Non. Les deux abattements sont appliqués automatiquement par l’administration fiscale. Les montants des pensions sont préremplis par les caisses de retraite en cases 1AS ou 1BS de la déclaration. Il suffit de vérifier que les chiffres sont exacts.
Le cumul des deux abattements peut-il me rendre non imposable ?
C’est tout à fait possible. Un retraité seul de plus de 65 ans percevant 16 000 € de pension voit sa base imposable descendre à environ 11 580 € après les deux abattements. Combiné avec la décote applicable aux contribuables modestes, ce montant aboutit à un impôt nul.

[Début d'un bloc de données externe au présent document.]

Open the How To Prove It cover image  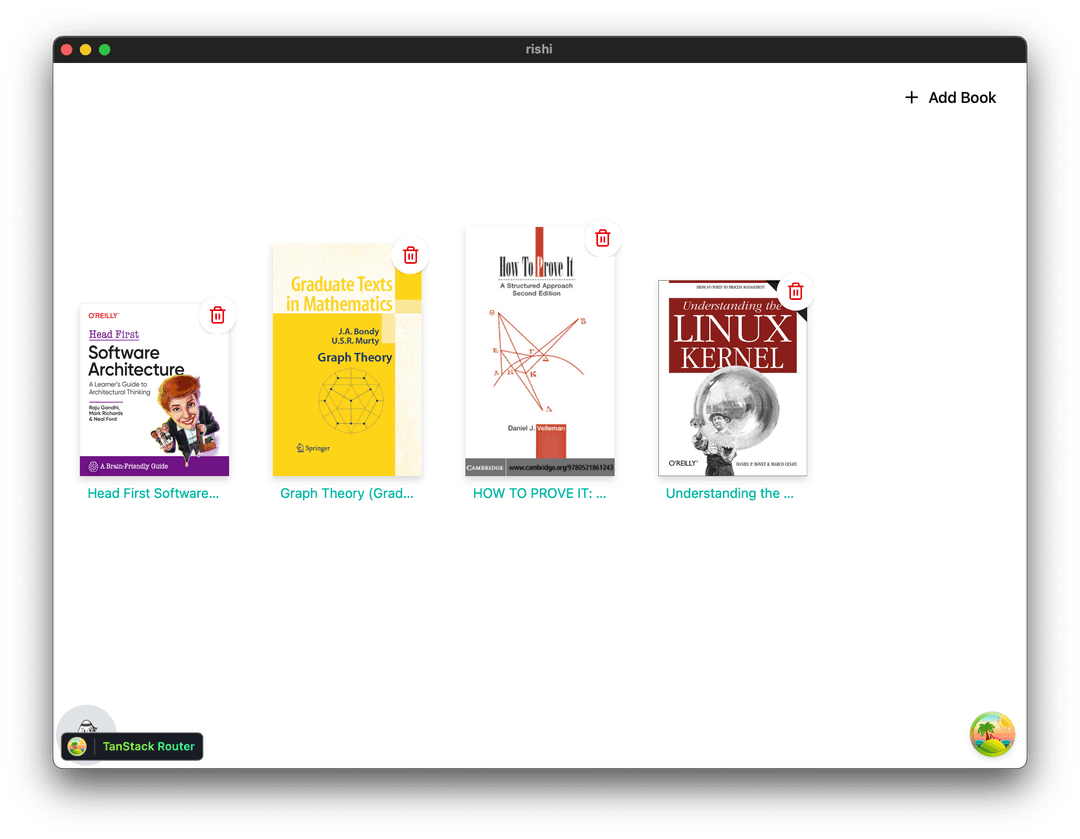[x=539, y=352]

Que se passe-t-il si mon revenu dépasse de quelques euros le seuil de 17 667 € ?
L’abattement 157 bis passe de 2 820 € à 1 411 €, soit une perte de 1 409 € pour un euro de revenu supplémentaire. Il n’y a pas de lissage progressif entre les deux tranches. Si vos revenus sont proches de ce seuil, un rachat d’assurance-vie ou un revenu foncier ponctuel peut vous faire basculer.
L’abattement de 10 % s’applique-t-il aux rentes d’un PER ?
Les rentes viagères issues d’un plan d’épargne retraite bénéficient de l’abattement de 10 % comme les pensions classiques. Les sorties en capital suivent un régime différent : barème progressif avec abattement de 10 %, ou prélèvement forfaitaire de 7,5 % après abattement de 10 %, selon l’option choisie à la liquidation (article 163 bis du CGI).
Le plafond de 4 439 € est-il par personne ou par foyer ?
Le plafond est par foyer fiscal. Pour un couple de retraités mariés ou pacsés, l’abattement total de 10 % sur leurs pensions combinées ne peut pas dépasser 4 439 €. Le minimum de 454 €, en revanche, s’applique par pensionné. Cette distinction est la source de confusion la plus fréquente.